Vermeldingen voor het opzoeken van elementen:
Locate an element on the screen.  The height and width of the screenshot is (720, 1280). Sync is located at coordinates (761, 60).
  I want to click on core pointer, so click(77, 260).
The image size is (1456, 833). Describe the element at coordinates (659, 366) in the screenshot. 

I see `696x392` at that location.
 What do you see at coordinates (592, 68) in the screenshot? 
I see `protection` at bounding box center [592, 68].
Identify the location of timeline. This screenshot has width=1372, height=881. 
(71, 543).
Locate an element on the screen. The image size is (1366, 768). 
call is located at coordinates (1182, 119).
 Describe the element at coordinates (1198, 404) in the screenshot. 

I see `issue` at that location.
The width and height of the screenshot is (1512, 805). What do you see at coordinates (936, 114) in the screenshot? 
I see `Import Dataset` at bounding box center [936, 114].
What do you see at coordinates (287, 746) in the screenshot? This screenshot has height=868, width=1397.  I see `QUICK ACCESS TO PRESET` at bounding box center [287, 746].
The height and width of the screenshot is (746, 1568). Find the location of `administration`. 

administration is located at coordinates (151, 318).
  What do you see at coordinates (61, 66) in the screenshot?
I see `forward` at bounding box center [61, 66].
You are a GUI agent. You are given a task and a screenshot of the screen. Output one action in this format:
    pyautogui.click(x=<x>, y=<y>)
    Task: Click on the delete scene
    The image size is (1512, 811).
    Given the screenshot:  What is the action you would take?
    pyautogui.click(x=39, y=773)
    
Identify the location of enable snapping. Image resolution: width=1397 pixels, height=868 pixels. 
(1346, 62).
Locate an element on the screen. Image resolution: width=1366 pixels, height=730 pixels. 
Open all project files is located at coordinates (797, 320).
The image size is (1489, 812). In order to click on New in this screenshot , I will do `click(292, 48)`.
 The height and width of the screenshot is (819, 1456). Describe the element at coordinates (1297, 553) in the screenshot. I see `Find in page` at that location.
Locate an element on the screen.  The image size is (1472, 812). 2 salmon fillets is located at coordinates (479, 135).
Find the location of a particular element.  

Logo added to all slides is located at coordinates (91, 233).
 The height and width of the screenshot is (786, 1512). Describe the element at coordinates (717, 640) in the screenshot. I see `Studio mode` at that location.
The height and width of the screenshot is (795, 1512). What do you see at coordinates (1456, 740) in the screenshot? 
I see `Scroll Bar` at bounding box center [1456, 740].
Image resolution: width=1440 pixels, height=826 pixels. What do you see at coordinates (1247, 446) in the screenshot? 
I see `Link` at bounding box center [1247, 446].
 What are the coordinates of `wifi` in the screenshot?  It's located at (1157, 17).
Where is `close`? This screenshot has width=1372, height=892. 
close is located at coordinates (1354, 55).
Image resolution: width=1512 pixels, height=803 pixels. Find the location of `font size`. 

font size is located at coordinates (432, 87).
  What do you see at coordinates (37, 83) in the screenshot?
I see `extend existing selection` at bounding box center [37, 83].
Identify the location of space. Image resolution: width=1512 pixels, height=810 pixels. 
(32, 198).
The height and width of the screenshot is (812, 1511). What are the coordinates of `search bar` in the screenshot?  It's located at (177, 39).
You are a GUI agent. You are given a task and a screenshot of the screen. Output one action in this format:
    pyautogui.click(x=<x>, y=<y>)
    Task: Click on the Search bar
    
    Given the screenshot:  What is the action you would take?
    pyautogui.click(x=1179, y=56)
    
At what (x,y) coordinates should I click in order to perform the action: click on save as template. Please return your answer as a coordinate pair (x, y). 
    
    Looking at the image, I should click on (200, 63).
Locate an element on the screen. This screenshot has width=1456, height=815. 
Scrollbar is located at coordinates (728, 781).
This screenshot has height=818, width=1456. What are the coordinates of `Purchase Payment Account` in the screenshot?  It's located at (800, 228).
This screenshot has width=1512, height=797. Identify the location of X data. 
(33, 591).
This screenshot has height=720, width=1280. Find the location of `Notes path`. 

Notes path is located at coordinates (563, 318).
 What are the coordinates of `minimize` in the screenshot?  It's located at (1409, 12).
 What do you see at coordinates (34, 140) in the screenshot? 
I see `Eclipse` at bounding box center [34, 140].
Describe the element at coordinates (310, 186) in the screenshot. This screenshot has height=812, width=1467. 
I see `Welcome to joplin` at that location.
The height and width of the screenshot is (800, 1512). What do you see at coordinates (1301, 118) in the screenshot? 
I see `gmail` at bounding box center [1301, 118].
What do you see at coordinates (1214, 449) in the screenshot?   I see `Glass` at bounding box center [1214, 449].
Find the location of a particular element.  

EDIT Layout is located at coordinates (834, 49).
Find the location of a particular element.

• _OPDRACHTOMSCHRIJVING_
Schrijf het stuk van de regel met "This screenshot has height=818, width=1456." tot en met het einde van de vermeldingen ongewijzigd over.

• _RESULTAAT VAN OPDRACHT_
This screenshot has height=818, width=1456. What are the coordinates of `Purchase Payment Account` in the screenshot?  It's located at (800, 228).
This screenshot has width=1512, height=797. Identify the location of X data. 
(33, 591).
This screenshot has height=720, width=1280. Find the location of `Notes path`. 

Notes path is located at coordinates (563, 318).
 What are the coordinates of `minimize` in the screenshot?  It's located at (1409, 12).
 What do you see at coordinates (34, 140) in the screenshot? 
I see `Eclipse` at bounding box center [34, 140].
Describe the element at coordinates (310, 186) in the screenshot. This screenshot has height=812, width=1467. 
I see `Welcome to joplin` at that location.
The height and width of the screenshot is (800, 1512). What do you see at coordinates (1301, 118) in the screenshot? 
I see `gmail` at bounding box center [1301, 118].
What do you see at coordinates (1214, 449) in the screenshot?   I see `Glass` at bounding box center [1214, 449].
Find the location of a particular element.  

EDIT Layout is located at coordinates (834, 49).
Find the location of a particular element.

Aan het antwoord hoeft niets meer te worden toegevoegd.